Free Motion Quilting of Simple Shapes, Animals and More - Part 1
Have you ever wished that you could add a custom element to your quilting project? Or maybe you wanted to stitch a themed element to that special blanket. You can! If I can stitch these shapes into quilts and table runners, then you can too.
I am not an artist, when I take pencil to paper all ability for proportion and dimension takes a hike. However, I have been able to translate some shapes into some simple stitched designs without the use of pantographs or tracing templates.
Throughout the past 12 years, I have stitched shapes such as a cupcake, snowman, cat, paw print, dog bone, daisy, butterfly, Christmas tree, holly & berries, treble clef, sailboat, dory, seashell, anchor, and lighthouse.
These are in addition to some of the simpler elements such as hearts, leaves, music notes, crescent moon, and stars.
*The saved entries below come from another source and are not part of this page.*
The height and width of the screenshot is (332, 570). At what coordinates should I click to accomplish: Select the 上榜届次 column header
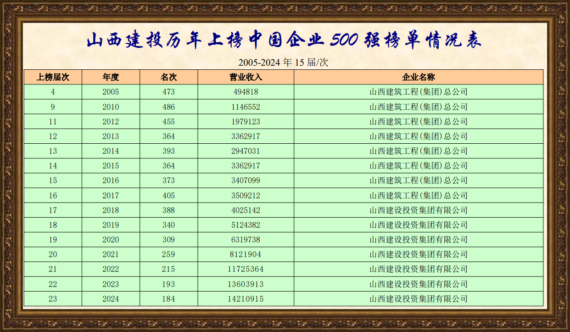click(53, 77)
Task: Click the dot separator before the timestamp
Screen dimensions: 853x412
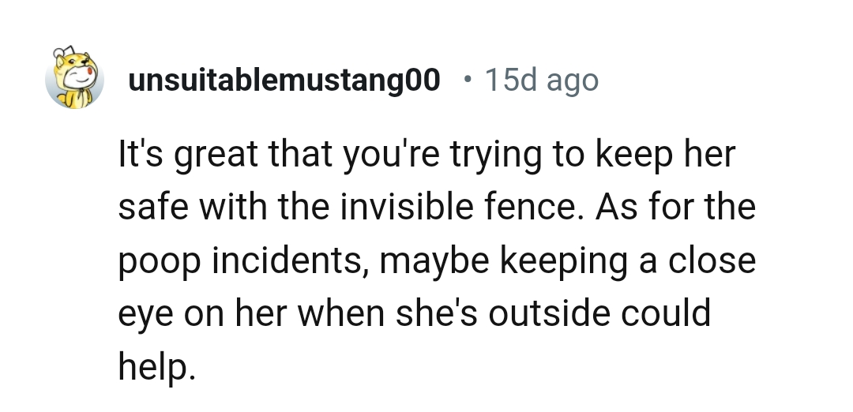Action: click(469, 80)
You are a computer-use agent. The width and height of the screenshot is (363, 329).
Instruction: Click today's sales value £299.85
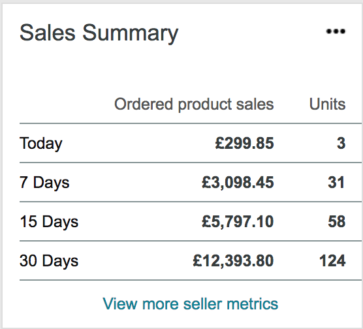[x=244, y=143]
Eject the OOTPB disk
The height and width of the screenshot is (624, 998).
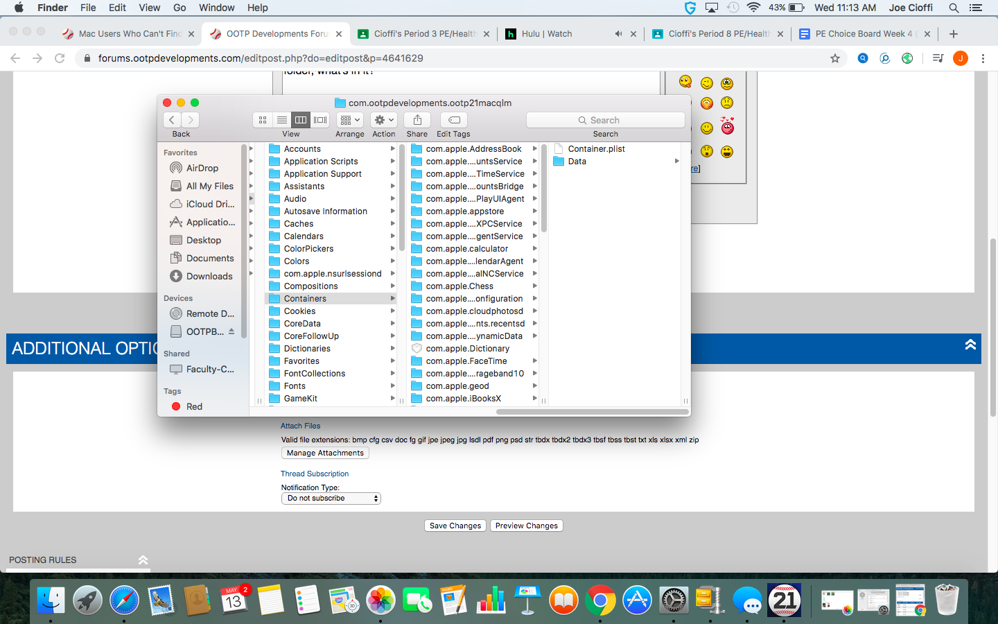231,331

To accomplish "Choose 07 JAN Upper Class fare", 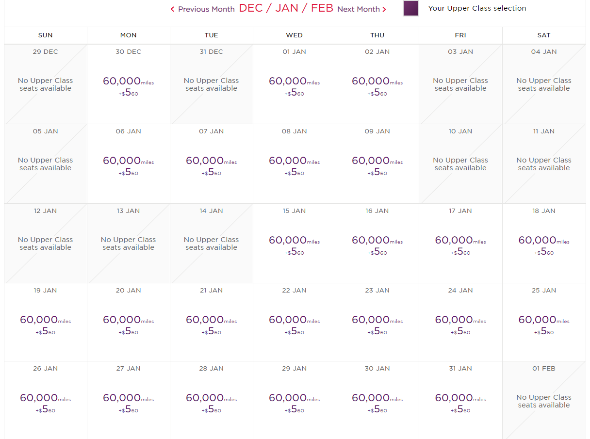I will tap(211, 165).
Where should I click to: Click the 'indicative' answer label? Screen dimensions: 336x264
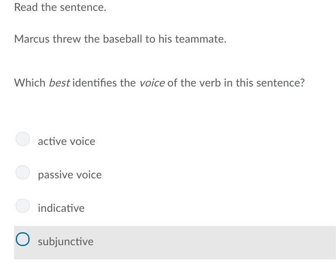point(61,208)
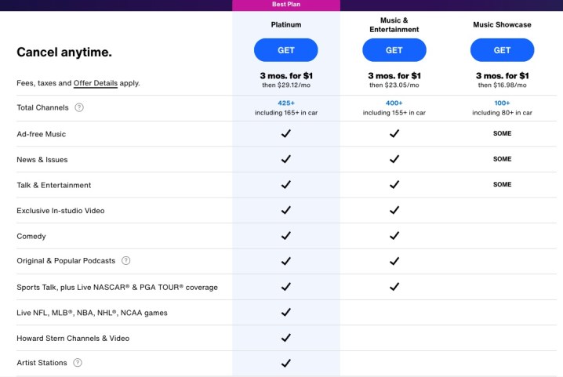
Task: Get the Music Showcase plan
Action: coord(502,50)
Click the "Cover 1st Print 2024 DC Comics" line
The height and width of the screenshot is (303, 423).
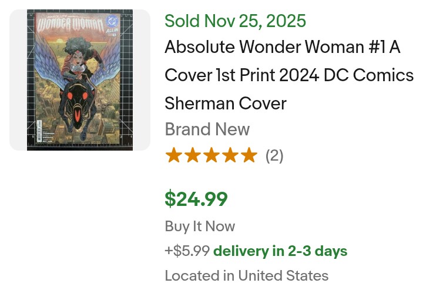(x=289, y=75)

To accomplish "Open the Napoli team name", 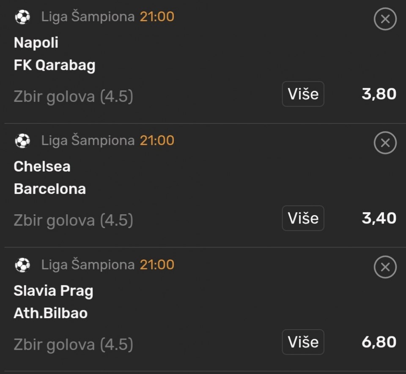I will click(36, 43).
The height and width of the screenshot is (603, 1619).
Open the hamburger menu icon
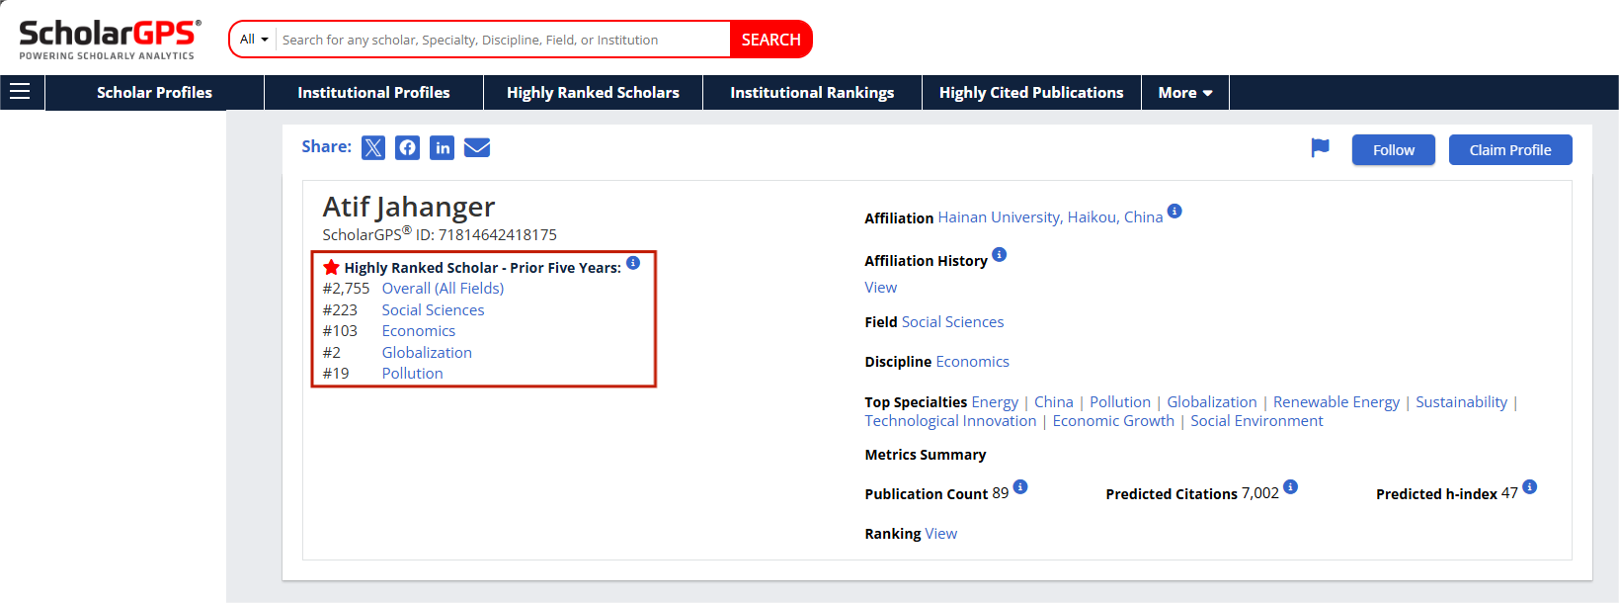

All my quilting is done free motion on my longarm without the use of a computer or pantographs.
First, once you decide on a shape you then need to sketch it. It only needs to be sketched with the necessary elements, the bare bones, but still be recognizable. Next, take pencil to paper and navigate your way around the object. The goal is to draw the shape in a single line without lifting the pencil off the paper.
It is okay to cross over lines or travel on top of previous lines once or twice without adding too much emphasis or bulk. If you are stuck, there are ideas and stitching guides for some shapes online, which we can take full advantage of and learn from.
One of the hardest things is to decide how to enter and exit each shape. Often we enter into the stitching of the shape and exit through the same point.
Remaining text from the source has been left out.